▸ **Document segment**:
Summing up key research findings, Vladimir Petronijevic underlined the recommendation given to Serbian state authorities – to initiate a dialogue with certain Western European countries on the conclusion of an Agreement on Employment and thus provide lowly-qualified workers with an opportunity of legal seasonal migration. However, it is also important to take new measures within the country in the field of employment and to make various employment programmes priority in Roma integration policies.
Speaking about the research findings referring to human trafficking risks, Ms Ivana Radovic from ASTRA pointed out that it had been noticed that participants of focus groups had approached the topic of human trafficking with more constraints. Some of them had had familiar stereotype attitudes on how someone could become a victim, although they were aware of the fact that some suspicious offers might be made by people you may know, cousins or friends. The respondents had been familiar only with some forms of human trafficking and they had lacked the understanding of the very phenomenon. Frequently they did not know what organisations they could address and ask for help, and they showed scepticism towards the police and centres for social work owing to their past bad experiences. Based on all this, it was concluded that there was an obvious need for preventive-informative programmes, but such that would be culturally adapted. This is a community highly exposed to various factors that create a favourable environment for trafficking in human beings (poverty, unemployment, social exclusion), so the efforts aimed at suppression of such circumstances are crucial.

▸ **Supplied records**:
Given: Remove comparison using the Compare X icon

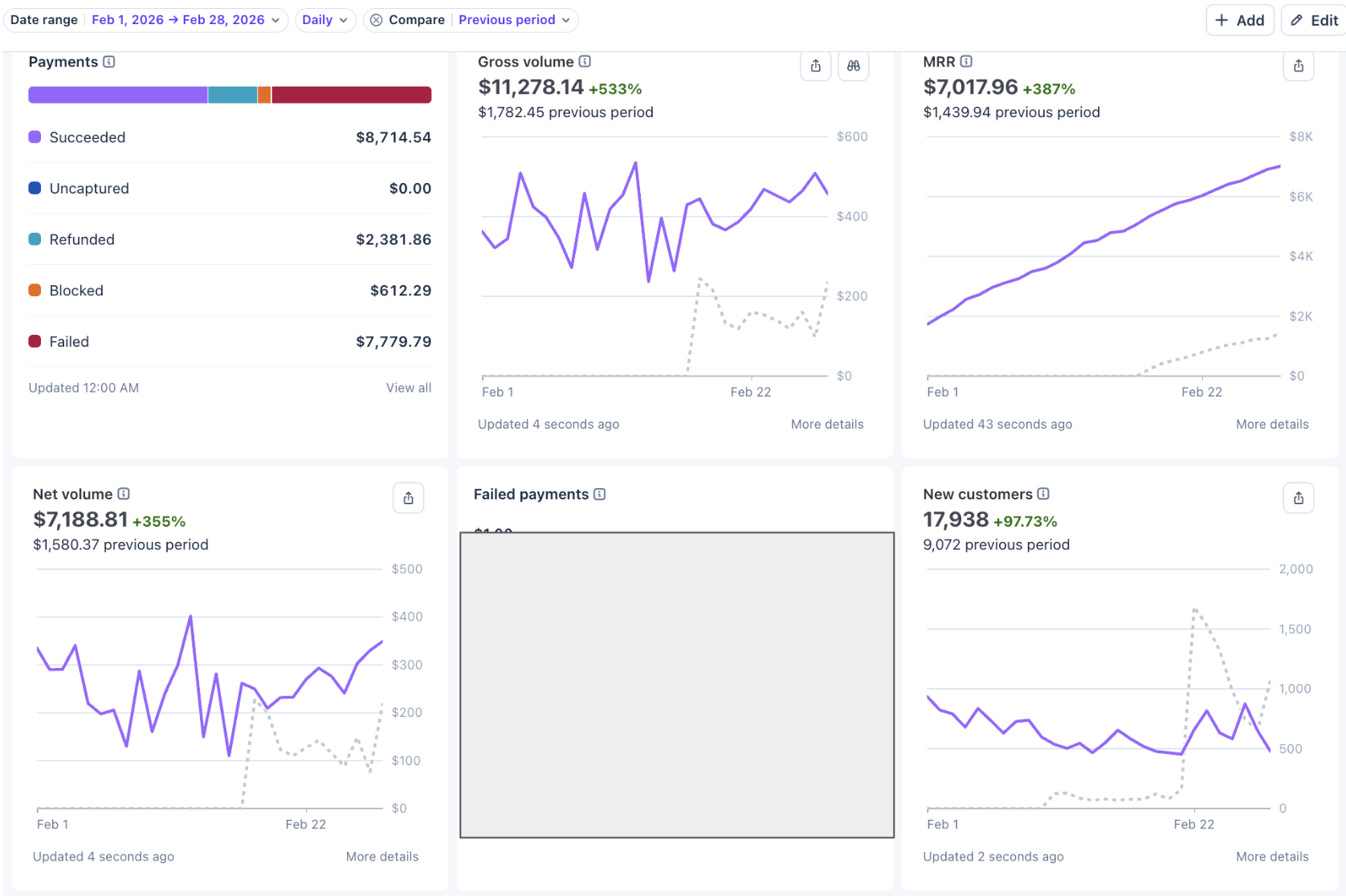Looking at the screenshot, I should [376, 20].
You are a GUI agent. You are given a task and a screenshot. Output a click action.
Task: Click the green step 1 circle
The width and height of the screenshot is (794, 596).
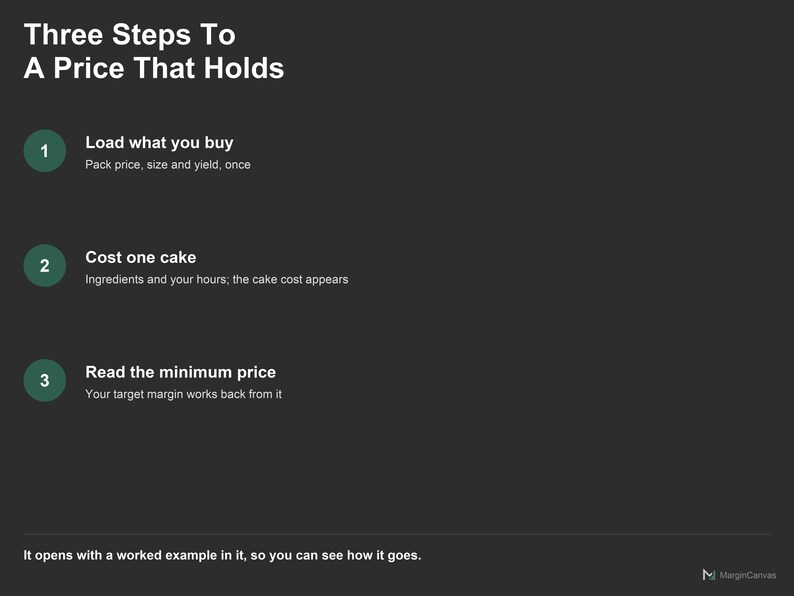pyautogui.click(x=45, y=151)
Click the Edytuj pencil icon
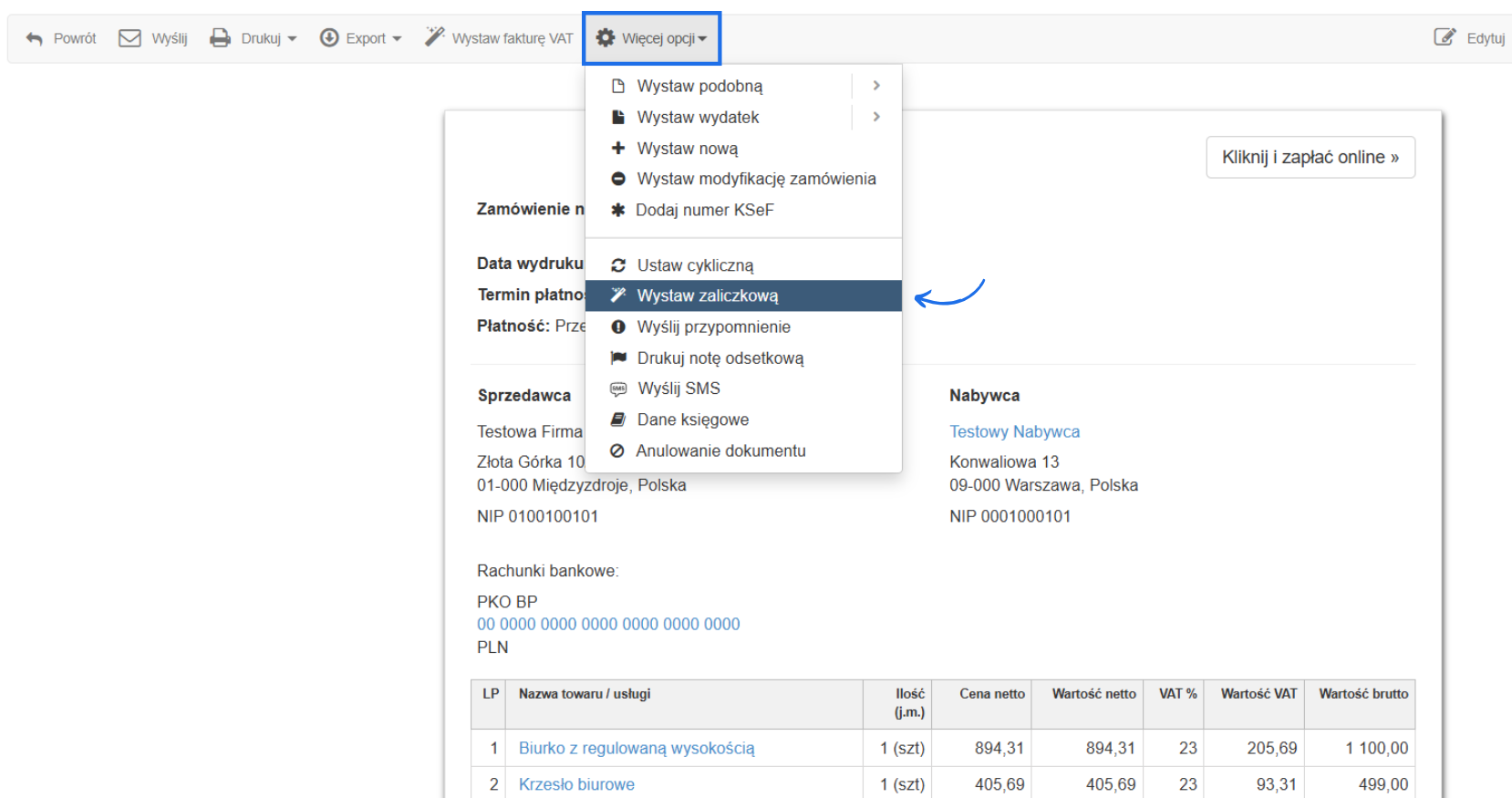This screenshot has height=798, width=1512. pos(1445,37)
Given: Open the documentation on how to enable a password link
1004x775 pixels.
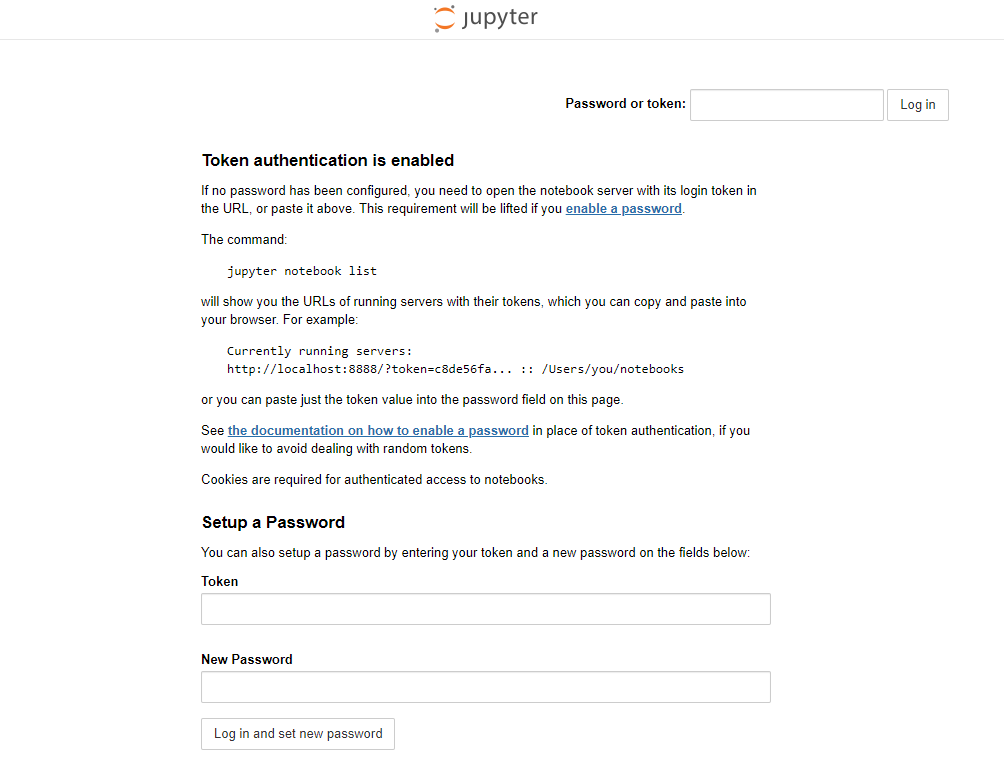Looking at the screenshot, I should [378, 430].
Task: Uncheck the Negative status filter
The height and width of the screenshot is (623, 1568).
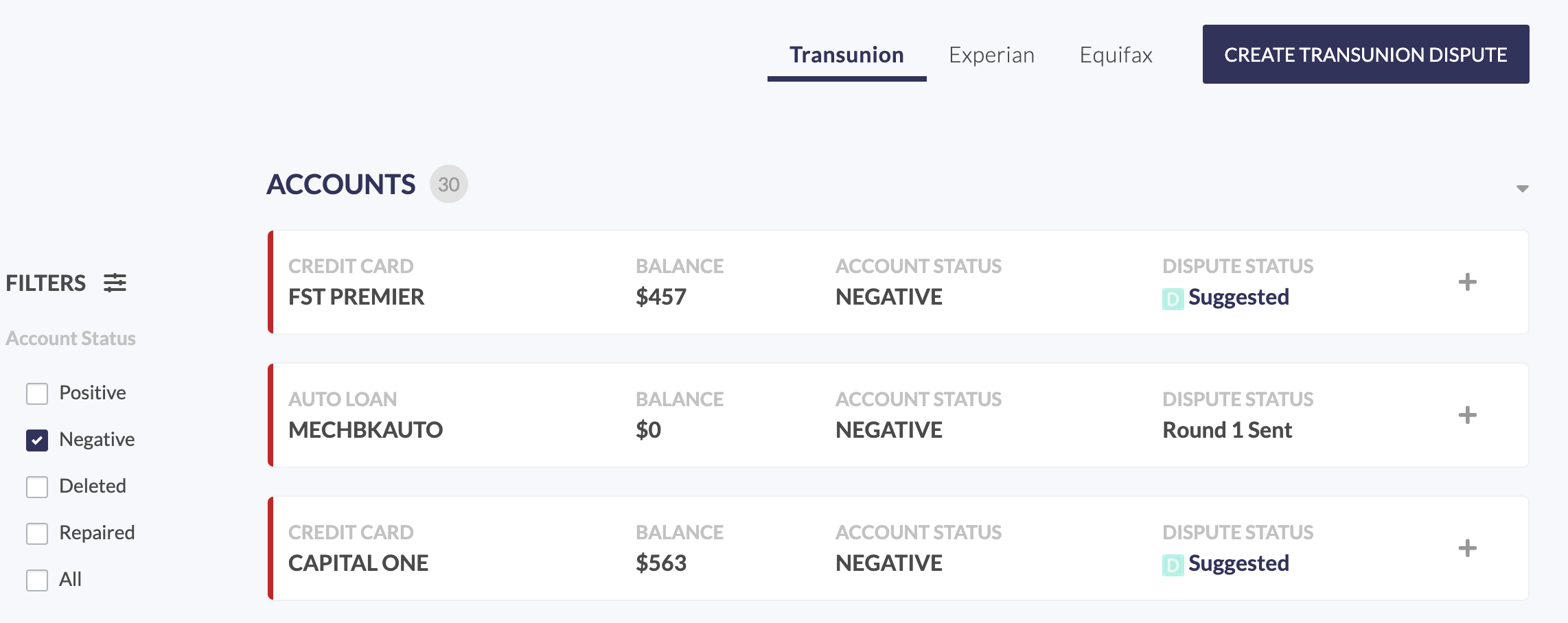Action: tap(37, 440)
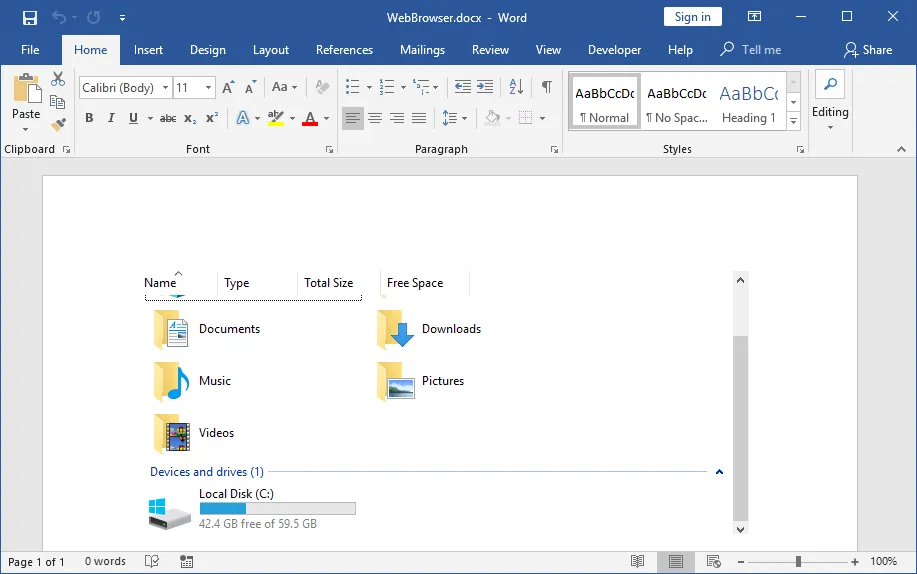Switch to the Insert ribbon tab
The image size is (917, 574).
148,50
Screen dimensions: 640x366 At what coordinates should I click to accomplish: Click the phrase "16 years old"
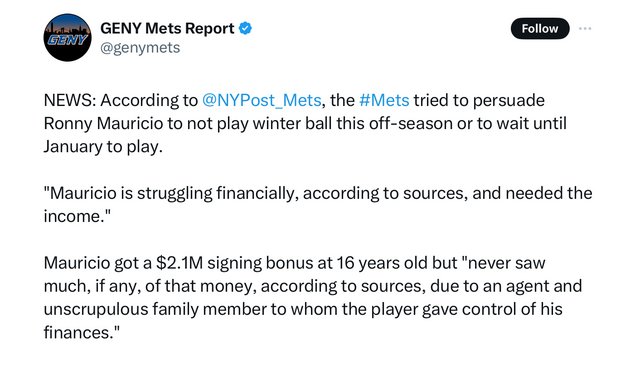tap(382, 263)
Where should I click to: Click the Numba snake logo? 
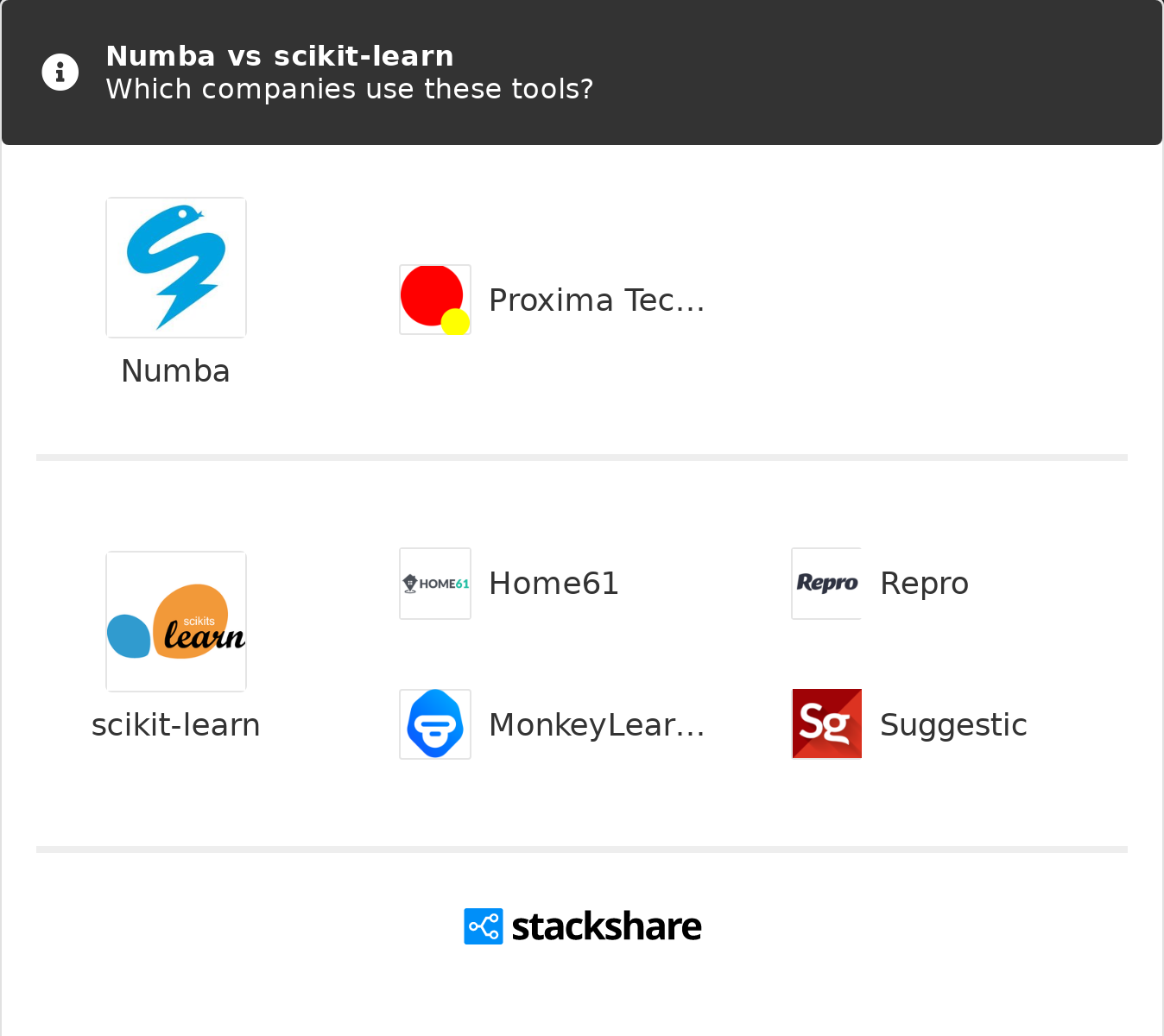tap(176, 268)
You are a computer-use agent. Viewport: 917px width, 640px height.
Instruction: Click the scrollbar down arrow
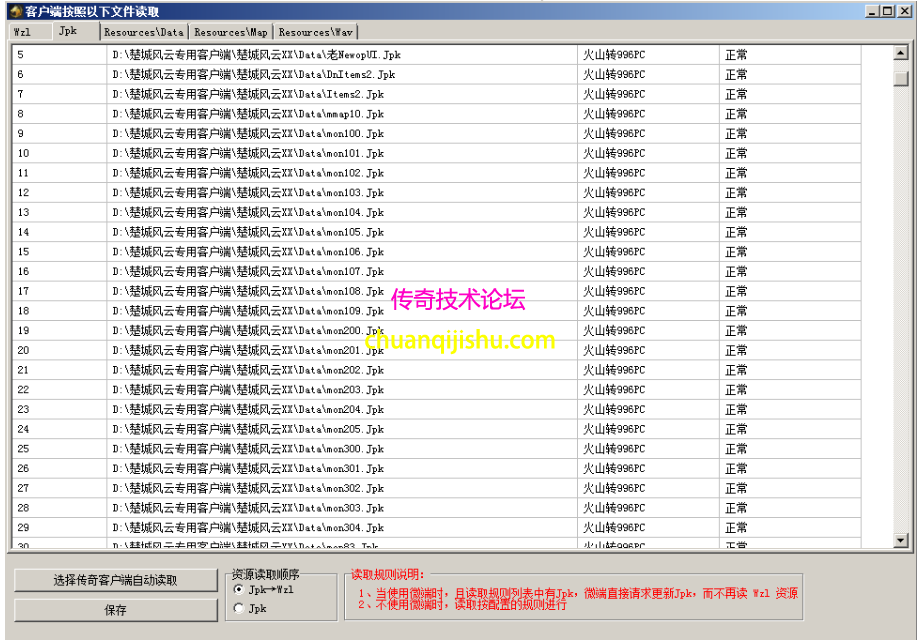pyautogui.click(x=901, y=540)
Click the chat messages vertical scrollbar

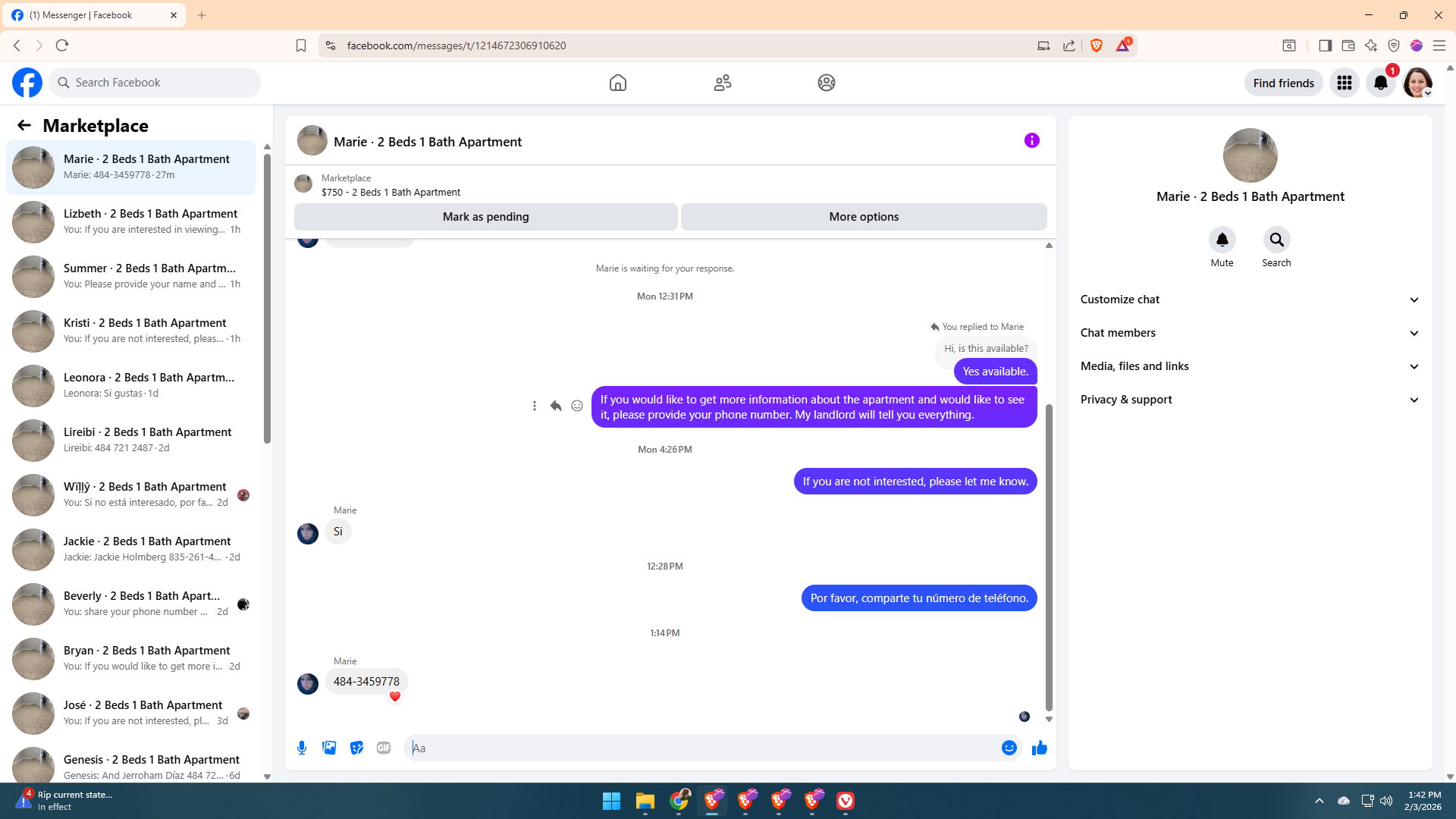1049,557
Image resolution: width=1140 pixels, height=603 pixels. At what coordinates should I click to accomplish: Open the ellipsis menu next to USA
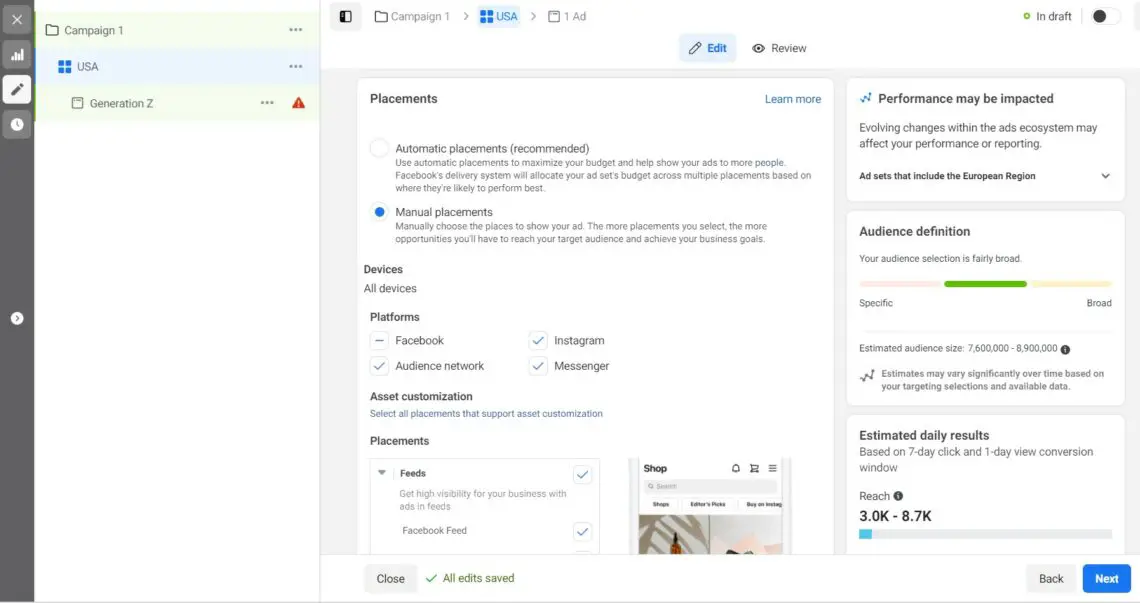[x=296, y=66]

▸ **Short task**: Repeat everything in the passage on the research findings from "Summing up key" down to "Roma integration policies.", word for word.

▸ **Exercise output**:
Summing up key research findings, Vladimir Petronijevic underlined the recommendation given to Serbian state authorities – to initiate a dialogue with certain Western European countries on the conclusion of an Agreement on Employment and thus provide lowly-qualified workers with an opportunity of legal seasonal migration. However, it is also important to take new measures within the country in the field of employment and to make various employment programmes priority in Roma integration policies.